EXTRACTED ENTRIES: Begin

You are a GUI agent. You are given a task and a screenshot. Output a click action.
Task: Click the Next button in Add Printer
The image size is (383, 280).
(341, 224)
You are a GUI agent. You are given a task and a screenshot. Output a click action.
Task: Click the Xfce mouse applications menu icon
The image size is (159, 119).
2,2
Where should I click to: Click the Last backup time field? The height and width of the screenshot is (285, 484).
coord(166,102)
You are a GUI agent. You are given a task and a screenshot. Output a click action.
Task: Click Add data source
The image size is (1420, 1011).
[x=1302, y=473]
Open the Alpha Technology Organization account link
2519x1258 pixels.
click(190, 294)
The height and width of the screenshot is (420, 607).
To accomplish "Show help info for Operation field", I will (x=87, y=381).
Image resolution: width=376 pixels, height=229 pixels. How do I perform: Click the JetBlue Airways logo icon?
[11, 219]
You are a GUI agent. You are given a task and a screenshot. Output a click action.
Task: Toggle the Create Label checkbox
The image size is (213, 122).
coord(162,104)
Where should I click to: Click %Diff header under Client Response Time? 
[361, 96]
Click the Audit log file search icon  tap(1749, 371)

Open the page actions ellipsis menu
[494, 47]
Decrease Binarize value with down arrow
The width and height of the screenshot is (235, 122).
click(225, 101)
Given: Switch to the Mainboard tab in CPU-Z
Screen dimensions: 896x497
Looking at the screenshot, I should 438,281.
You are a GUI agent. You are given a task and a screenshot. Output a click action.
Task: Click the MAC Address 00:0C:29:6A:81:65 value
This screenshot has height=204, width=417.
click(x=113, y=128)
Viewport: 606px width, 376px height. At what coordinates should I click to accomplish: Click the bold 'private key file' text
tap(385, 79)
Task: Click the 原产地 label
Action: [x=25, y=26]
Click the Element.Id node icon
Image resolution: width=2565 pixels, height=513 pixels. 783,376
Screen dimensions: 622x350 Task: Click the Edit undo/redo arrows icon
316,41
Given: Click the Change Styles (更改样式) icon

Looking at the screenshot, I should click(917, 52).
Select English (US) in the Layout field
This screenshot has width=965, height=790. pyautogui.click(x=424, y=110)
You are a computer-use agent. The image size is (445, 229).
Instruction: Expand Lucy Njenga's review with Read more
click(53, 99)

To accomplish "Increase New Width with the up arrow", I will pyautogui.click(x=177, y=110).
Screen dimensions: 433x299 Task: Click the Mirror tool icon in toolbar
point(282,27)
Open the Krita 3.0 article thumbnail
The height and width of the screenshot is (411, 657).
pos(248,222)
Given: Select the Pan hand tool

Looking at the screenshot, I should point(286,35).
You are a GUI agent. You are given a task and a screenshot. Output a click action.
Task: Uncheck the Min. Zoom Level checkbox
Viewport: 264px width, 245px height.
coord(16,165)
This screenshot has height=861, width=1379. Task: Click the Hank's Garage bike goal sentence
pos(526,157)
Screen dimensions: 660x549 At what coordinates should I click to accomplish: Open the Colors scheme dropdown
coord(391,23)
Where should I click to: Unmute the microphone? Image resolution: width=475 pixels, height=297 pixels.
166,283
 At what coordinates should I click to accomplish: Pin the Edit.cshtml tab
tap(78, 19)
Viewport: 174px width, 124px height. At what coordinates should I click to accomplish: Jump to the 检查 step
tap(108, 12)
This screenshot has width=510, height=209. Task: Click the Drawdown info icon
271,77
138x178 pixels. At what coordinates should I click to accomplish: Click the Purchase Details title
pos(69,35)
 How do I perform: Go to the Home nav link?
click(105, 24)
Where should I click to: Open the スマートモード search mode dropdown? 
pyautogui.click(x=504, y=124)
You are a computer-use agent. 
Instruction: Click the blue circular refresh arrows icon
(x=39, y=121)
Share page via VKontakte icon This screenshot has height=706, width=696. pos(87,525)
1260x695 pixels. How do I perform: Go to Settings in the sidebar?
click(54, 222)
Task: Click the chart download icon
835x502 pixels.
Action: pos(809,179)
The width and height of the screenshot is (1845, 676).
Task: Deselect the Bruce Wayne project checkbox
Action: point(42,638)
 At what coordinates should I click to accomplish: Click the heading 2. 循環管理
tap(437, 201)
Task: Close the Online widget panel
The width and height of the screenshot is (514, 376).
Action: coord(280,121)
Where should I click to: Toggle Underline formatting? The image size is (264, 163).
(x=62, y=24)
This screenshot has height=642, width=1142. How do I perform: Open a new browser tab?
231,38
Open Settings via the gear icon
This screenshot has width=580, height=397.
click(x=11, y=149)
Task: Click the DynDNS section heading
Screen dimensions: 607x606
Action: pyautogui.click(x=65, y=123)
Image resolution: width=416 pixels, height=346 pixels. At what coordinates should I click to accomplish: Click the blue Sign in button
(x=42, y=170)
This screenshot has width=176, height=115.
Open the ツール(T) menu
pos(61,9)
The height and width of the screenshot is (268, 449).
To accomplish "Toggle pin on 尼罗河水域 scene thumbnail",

EXTRACTED ENTRIES: End

Your answer must be the lines above from the one containing "Click the Audit" to the one containing "Task: Click the MAC", both included, restated word for word.

Click the Audit log file search icon  tap(1749, 371)

Open the page actions ellipsis menu
[494, 47]
Decrease Binarize value with down arrow
The width and height of the screenshot is (235, 122).
click(225, 101)
Given: Switch to the Mainboard tab in CPU-Z
Screen dimensions: 896x497
Looking at the screenshot, I should 438,281.
You are a GUI agent. You are given a task and a screenshot. Output a click action.
Task: Click the MAC Address 00:0C:29:6A:81:65 value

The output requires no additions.